■ **Given problem**
Render every row below as a JSON list of strings, one string per line, with blank lines left out.

■ **Supplied records**
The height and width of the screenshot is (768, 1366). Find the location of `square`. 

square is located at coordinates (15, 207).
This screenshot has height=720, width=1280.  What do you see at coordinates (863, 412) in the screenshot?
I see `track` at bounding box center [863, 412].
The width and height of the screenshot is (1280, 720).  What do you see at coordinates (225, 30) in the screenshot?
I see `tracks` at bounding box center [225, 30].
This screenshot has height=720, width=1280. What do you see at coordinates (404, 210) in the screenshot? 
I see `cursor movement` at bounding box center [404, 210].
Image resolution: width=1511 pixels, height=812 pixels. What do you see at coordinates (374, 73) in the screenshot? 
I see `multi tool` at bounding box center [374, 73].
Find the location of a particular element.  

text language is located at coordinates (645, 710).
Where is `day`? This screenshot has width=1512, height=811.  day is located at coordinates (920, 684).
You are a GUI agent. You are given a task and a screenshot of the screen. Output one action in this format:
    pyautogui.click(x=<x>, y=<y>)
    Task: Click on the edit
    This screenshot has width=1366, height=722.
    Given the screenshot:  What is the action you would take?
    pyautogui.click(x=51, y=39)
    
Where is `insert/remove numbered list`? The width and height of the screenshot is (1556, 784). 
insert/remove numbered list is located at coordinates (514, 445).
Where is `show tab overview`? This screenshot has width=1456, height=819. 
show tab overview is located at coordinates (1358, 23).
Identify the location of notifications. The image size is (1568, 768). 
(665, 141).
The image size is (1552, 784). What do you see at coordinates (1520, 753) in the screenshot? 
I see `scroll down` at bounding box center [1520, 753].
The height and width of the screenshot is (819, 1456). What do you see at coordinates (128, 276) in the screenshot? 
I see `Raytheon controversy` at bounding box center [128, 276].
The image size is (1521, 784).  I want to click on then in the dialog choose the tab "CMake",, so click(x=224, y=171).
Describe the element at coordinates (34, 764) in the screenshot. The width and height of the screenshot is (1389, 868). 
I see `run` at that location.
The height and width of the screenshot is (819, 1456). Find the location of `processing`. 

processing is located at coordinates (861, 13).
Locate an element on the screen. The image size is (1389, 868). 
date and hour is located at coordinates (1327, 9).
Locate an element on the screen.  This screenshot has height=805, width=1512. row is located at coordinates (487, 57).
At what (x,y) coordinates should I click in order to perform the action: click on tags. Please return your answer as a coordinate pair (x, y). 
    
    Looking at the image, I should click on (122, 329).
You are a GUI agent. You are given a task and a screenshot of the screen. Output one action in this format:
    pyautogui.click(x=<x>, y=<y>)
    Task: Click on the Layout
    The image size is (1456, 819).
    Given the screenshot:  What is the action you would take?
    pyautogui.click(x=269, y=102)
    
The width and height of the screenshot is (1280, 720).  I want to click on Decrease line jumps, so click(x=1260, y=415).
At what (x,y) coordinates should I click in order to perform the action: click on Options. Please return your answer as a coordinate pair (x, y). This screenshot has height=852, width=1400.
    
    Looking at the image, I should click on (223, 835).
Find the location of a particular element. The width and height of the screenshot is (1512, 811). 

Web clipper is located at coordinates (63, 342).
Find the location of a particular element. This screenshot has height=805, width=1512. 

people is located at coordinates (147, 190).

■ **Output for this exercise**
[
  "The height and width of the screenshot is (768, 1366). Find the location of `square`. ",
  "square is located at coordinates (15, 207).",
  "This screenshot has height=720, width=1280.  What do you see at coordinates (863, 412) in the screenshot?",
  "I see `track` at bounding box center [863, 412].",
  "The width and height of the screenshot is (1280, 720).  What do you see at coordinates (225, 30) in the screenshot?",
  "I see `tracks` at bounding box center [225, 30].",
  "This screenshot has height=720, width=1280. What do you see at coordinates (404, 210) in the screenshot? ",
  "I see `cursor movement` at bounding box center [404, 210].",
  "Image resolution: width=1511 pixels, height=812 pixels. What do you see at coordinates (374, 73) in the screenshot? ",
  "I see `multi tool` at bounding box center [374, 73].",
  "Find the location of a particular element.  ",
  "text language is located at coordinates (645, 710).",
  "Where is `day`? This screenshot has width=1512, height=811.  day is located at coordinates (920, 684).",
  "You are a GUI agent. You are given a task and a screenshot of the screen. Output one action in this format:",
  "    pyautogui.click(x=<x>, y=<y>)",
  "    Task: Click on the edit",
  "    This screenshot has width=1366, height=722.",
  "    Given the screenshot:  What is the action you would take?",
  "    pyautogui.click(x=51, y=39)",
  "Where is `insert/remove numbered list`? The width and height of the screenshot is (1556, 784). ",
  "insert/remove numbered list is located at coordinates (514, 445).",
  "Where is `show tab overview`? This screenshot has width=1456, height=819. ",
  "show tab overview is located at coordinates (1358, 23).",
  "Identify the location of notifications. The image size is (1568, 768). ",
  "(665, 141).",
  "The image size is (1552, 784). What do you see at coordinates (1520, 753) in the screenshot? ",
  "I see `scroll down` at bounding box center [1520, 753].",
  "The height and width of the screenshot is (819, 1456). What do you see at coordinates (128, 276) in the screenshot? ",
  "I see `Raytheon controversy` at bounding box center [128, 276].",
  "The image size is (1521, 784).  I want to click on then in the dialog choose the tab \"CMake\",, so click(x=224, y=171).",
  "Describe the element at coordinates (34, 764) in the screenshot. The width and height of the screenshot is (1389, 868). ",
  "I see `run` at that location.",
  "The height and width of the screenshot is (819, 1456). Find the location of `processing`. ",
  "processing is located at coordinates (861, 13).",
  "Locate an element on the screen. The image size is (1389, 868). ",
  "date and hour is located at coordinates (1327, 9).",
  "Locate an element on the screen.  This screenshot has height=805, width=1512. row is located at coordinates (487, 57).",
  "At what (x,y) coordinates should I click in order to perform the action: click on tags. Please return your answer as a coordinate pair (x, y). ",
  "    Looking at the image, I should click on (122, 329).",
  "You are a GUI agent. You are given a task and a screenshot of the screen. Output one action in this format:",
  "    pyautogui.click(x=<x>, y=<y>)",
  "    Task: Click on the Layout",
  "    The image size is (1456, 819).",
  "    Given the screenshot:  What is the action you would take?",
  "    pyautogui.click(x=269, y=102)",
  "The width and height of the screenshot is (1280, 720).  I want to click on Decrease line jumps, so click(x=1260, y=415).",
  "At what (x,y) coordinates should I click in order to perform the action: click on Options. Please return your answer as a coordinate pair (x, y). This screenshot has height=852, width=1400.",
  "    Looking at the image, I should click on (223, 835).",
  "Find the location of a particular element. The width and height of the screenshot is (1512, 811). ",
  "Web clipper is located at coordinates (63, 342).",
  "Find the location of a particular element. This screenshot has height=805, width=1512. ",
  "people is located at coordinates (147, 190)."
]